【完】『けったいなひとびと』
車窓からヘッドライトやテールライトを眺めてぼんやり考えているうち、いつの間にか眠りについていたらしい。
駿が起きたときにはすでに横浜駅の近くであった。
駿はまだ朝が早いのを時計で確認し、横浜駅で降り、仕込みで起きているはずの川崎の柏木に電話を入れ、
「いきなり悪いな」
と言い、店の隅で身支度をさせてもらい、ついでに賄いの卵丼で腹ごしらえをしてから、まだ空いていた南武線で武蔵小杉まで出、懐かしい東横線に乗った。

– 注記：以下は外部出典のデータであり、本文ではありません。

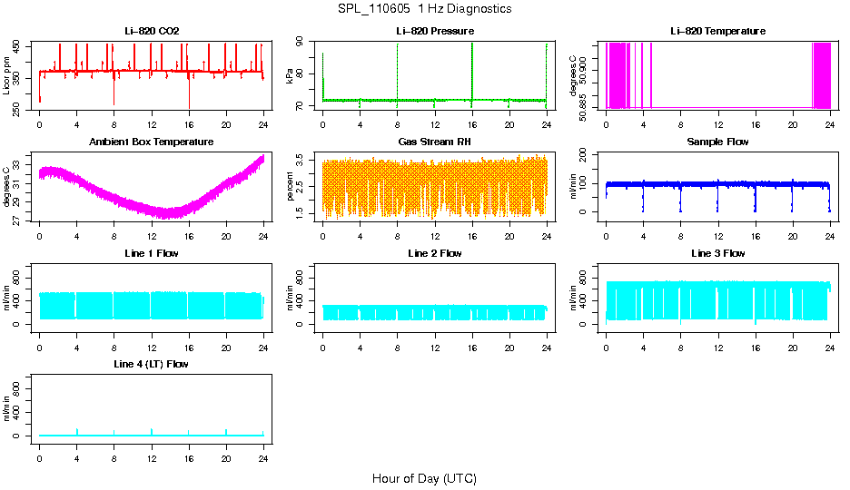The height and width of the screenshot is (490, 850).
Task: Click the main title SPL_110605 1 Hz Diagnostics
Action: [x=424, y=9]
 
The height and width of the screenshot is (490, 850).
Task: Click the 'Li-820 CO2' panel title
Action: [x=152, y=31]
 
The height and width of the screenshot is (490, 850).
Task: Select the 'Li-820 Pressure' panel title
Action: [x=435, y=31]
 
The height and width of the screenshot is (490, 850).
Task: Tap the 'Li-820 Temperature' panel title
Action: [x=717, y=31]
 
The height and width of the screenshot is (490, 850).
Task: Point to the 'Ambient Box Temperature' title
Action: [x=152, y=142]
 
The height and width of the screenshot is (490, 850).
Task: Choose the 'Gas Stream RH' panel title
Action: [x=435, y=142]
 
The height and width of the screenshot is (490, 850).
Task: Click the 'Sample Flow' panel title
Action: [x=717, y=142]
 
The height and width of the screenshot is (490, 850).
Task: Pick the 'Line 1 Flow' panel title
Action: [x=152, y=253]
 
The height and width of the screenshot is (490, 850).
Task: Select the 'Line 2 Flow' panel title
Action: [x=435, y=253]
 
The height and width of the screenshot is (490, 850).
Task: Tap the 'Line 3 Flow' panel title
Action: [x=717, y=253]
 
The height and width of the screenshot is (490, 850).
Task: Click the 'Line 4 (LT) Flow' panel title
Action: [x=152, y=364]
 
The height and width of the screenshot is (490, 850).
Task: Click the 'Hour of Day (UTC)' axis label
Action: [x=424, y=478]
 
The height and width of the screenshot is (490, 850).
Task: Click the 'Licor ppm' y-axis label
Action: [x=7, y=76]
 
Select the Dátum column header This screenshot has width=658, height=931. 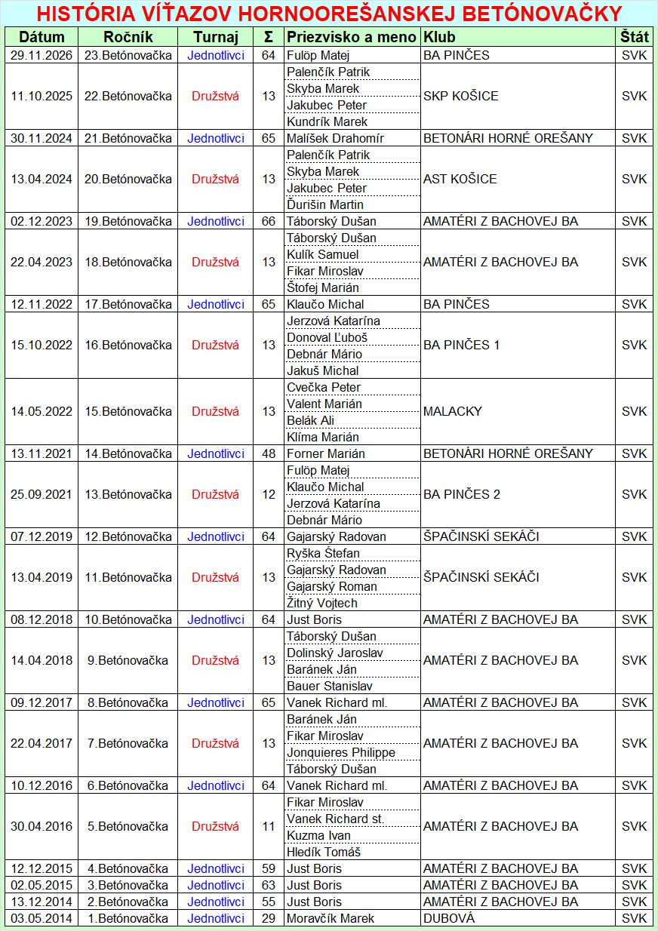[42, 37]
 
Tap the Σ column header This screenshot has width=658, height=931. [269, 37]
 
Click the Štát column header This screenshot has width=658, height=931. [634, 37]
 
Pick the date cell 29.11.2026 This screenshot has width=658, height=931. [42, 55]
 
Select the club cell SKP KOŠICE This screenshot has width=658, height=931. [460, 96]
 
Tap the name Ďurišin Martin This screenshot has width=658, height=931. [324, 204]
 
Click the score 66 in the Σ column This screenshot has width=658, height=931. [269, 221]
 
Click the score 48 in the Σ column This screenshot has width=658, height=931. [269, 453]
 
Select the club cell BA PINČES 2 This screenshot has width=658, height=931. [461, 494]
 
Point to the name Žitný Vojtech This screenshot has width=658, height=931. [321, 603]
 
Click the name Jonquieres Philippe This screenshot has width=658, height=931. [340, 752]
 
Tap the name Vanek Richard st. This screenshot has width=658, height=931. [335, 819]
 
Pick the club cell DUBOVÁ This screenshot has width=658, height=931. [449, 918]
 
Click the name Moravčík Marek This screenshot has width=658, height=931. [330, 918]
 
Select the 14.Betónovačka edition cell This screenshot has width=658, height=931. [128, 453]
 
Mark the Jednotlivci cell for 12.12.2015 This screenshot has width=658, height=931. [216, 868]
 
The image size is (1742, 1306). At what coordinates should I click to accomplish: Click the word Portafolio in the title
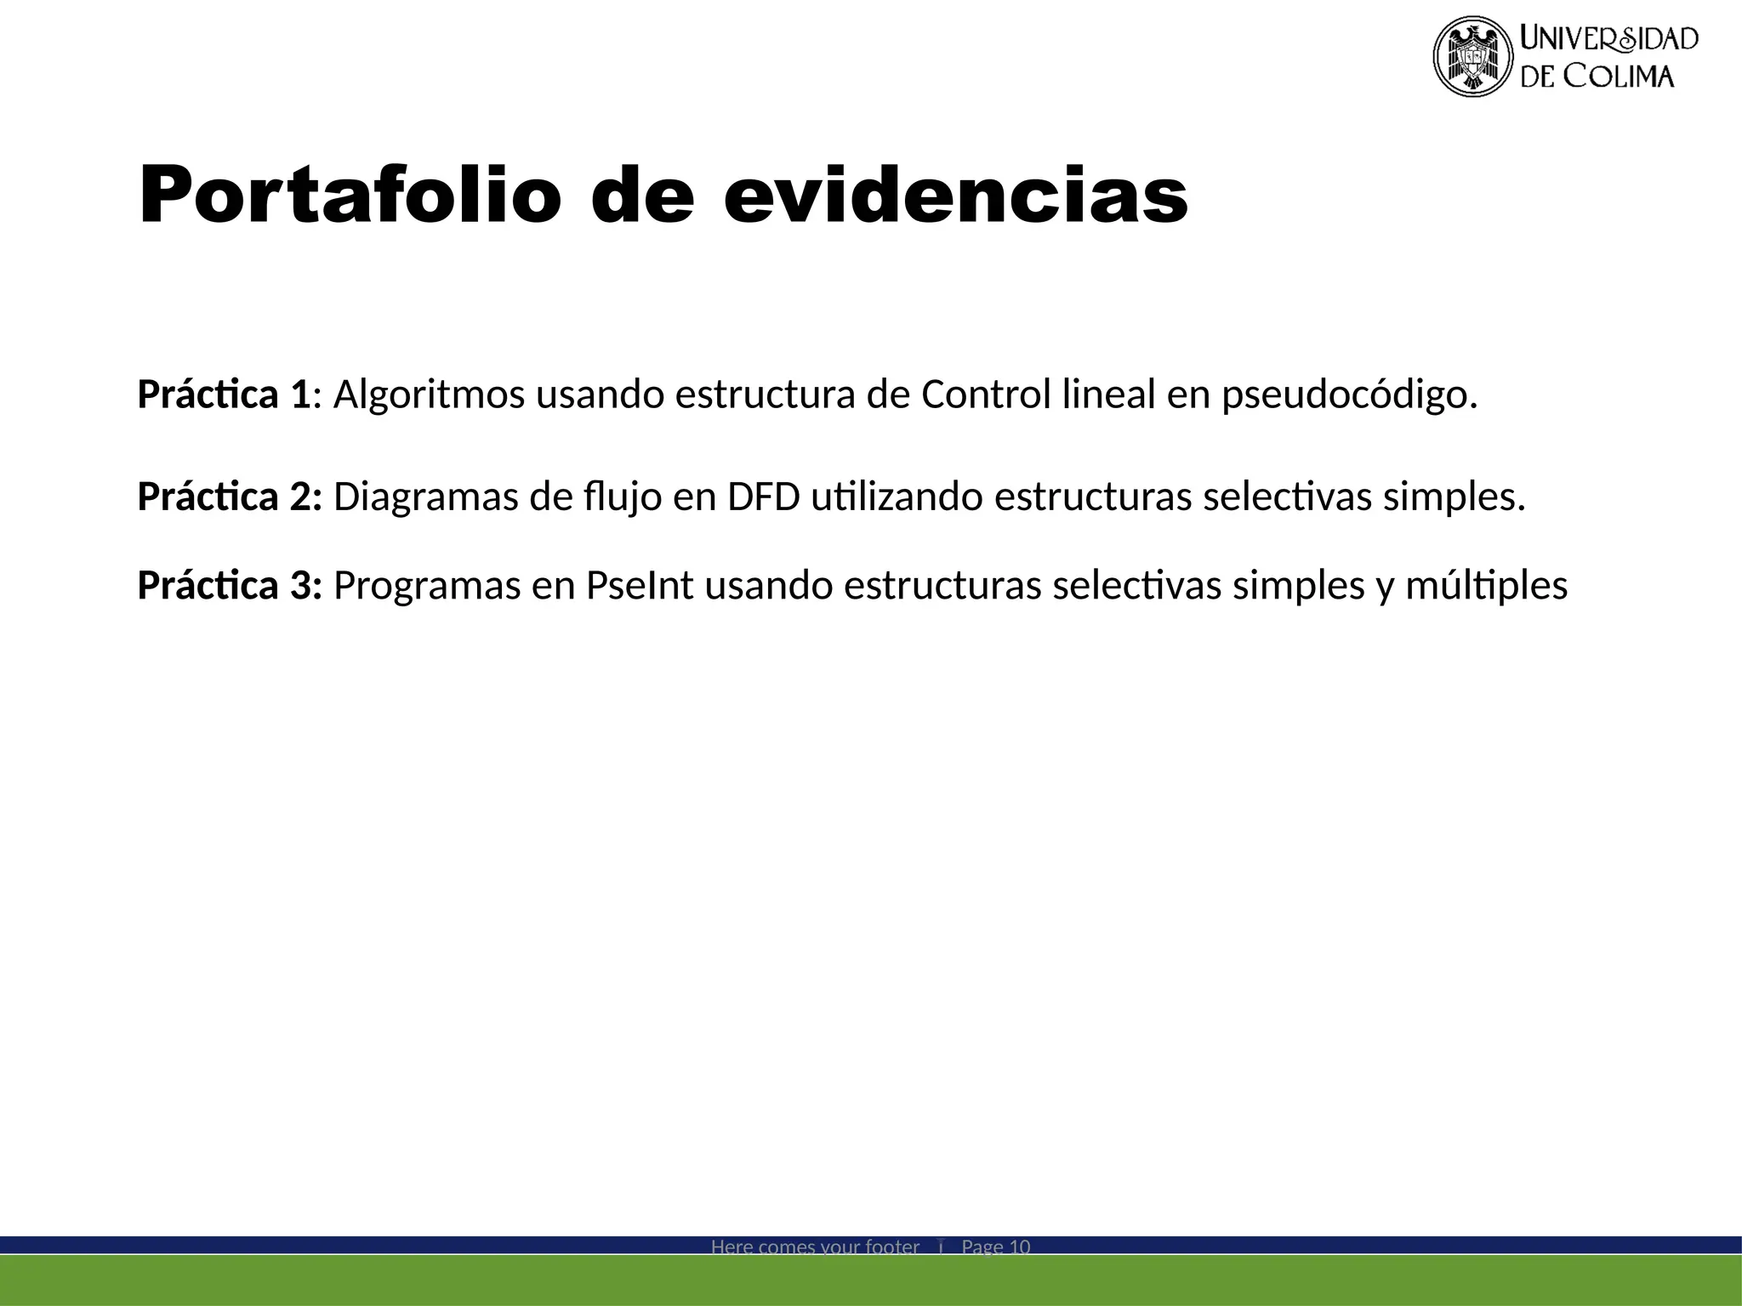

本社のビルは最寄りの駅が神谷町であったからあとは日比谷線に乗るだけで、何となく記憶で乗ってみたが、意外と体がルートを覚えていた。
本社に着いてみると少し早かったので、コンビニで買った文庫本で時間を潰し、ぼんやり窓の外を眺めていた。
車で通勤していたからか気づかなかったが、案外木々が多くて、椋鳥や鵯が賑やかしく鳴いていたり、中庭に真っ赤な椿が植えられて、ちらほら花を咲かせていたことに、駿は今更ながら気がついた。
「灯台もと暗しとは言うたもんやな」
ひとりごちて笑んでみると、見慣れたシルエットが来た。
「あ、伊福部くんおはよー」
紫である。
「今日は朝一で仕事?」
「何か社長が火急の要件やから来い言うて、せやから夜行バスで京都から来た」
「うわぁー…大変だなー」
紫は心配そうに眉間にしわを寄せた。